Yesterday, on the way to pick up our box of Community Supported Agriculture (CSA) shares, we flushed a flock of northern [yellow-shafted] flickers from the roadside. We're guessing they were migrating, since that's when we see multiple flickers flicker through the neighborhood. Otherwise, it's usually one or two of the locals at a time at the feeder.

northern flicker in Winter
northern flicker in Winter
Photo by J. Harrington

This is the time of year root vegetables really start to come into their own. Our CSA box had some, and some sweet sixteen apples. The root vegetables arrived in our kitchen before the CSA's email newsletter arrived in our inbox. We thought we were familiar with what all the locally grown root veggies look like and we were wrong. It took some research, plus the application of the process of elimination, to determine that we had two very, VERY rutabagas in our possession. A subsequent email from the CSA staff, and the arrival of the newsletter confirmed our suspicions. Sometimes, a sufficient shift in the size of something can create confusion about its identity.

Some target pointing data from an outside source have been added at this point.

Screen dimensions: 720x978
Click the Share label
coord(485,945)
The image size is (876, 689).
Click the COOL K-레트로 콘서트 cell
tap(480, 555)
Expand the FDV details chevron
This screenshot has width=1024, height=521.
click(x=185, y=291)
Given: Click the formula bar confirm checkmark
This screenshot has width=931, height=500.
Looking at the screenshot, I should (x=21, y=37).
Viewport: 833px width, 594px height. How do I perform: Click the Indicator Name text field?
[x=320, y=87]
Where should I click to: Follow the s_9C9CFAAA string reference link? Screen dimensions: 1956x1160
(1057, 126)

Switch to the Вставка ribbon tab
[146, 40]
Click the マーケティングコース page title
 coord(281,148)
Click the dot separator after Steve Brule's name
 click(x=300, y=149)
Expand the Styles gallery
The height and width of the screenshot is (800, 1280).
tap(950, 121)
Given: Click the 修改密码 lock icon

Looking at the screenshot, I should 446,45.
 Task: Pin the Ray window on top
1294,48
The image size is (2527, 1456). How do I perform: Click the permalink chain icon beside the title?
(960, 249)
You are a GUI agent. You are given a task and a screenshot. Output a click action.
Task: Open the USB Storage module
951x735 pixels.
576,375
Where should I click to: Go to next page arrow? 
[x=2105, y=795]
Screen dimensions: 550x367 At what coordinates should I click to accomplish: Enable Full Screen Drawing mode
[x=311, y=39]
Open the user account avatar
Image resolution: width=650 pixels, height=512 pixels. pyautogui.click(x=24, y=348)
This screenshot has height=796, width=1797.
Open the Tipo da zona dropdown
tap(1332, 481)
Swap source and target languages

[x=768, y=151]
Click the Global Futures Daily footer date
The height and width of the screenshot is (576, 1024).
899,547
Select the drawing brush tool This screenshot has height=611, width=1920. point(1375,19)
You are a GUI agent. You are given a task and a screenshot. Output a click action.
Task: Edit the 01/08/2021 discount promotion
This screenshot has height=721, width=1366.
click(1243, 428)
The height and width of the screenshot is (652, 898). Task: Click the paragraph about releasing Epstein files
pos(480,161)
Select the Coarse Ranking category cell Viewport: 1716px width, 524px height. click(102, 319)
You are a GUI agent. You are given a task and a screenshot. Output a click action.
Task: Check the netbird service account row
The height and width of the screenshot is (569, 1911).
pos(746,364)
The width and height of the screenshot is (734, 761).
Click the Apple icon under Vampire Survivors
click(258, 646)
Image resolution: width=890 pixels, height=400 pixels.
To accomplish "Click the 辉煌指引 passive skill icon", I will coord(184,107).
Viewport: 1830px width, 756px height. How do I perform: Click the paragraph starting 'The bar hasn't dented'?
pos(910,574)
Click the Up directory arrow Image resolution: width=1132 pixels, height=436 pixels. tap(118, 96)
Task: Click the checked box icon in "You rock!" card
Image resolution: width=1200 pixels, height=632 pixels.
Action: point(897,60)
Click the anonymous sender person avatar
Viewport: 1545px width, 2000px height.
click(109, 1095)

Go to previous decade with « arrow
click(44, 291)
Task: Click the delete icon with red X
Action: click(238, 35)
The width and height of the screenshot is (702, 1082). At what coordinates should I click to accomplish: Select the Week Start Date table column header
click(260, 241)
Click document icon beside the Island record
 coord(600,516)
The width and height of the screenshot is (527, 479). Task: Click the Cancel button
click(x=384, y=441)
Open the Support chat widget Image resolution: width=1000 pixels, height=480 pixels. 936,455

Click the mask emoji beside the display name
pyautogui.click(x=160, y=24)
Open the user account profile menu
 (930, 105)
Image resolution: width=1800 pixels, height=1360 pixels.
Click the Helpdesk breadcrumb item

do these look like rutabagas?
do these look like rutabagas?
Photo by J. Harrington

There's a photo. Would you recognize them? We may get better at this checking our local roots, since we're now members of a Winter shares CSA that will involve even more root stock. All part of our focus on living more sustainably and locally even it if does add to the amount of head-scratching in our lives.

Morning Antlers


Arthur Sze, 1950


Redwinged blackbirds in the cattail pond—
today I kicked and flipped a wing 
in the sand and saw it was a sheared 
off flicker’s. Yesterday’s rain has left 
   
snow on Tesuque Peak, and the river 
will widen then dwindle. We step 
into a house and notice antlers mounted 
on the wall behind us; a ten-day-old child 
   
looks, nurses, and sleeps; his mother 
smiles but says she cries then cries 
as emptiness brims up and over.  
And as actions are rooted in feelings, 

I see how picking spinach in a field 
blossoms the picker, how a thoughtless act 
shears a wing. As we walk out 
to the car, the daylight is brighter 
   
than we knew. We do not believe 
flames shoot out of a cauldron of days 
but, looking at the horizon, see
flames leap and crown from tree to tree.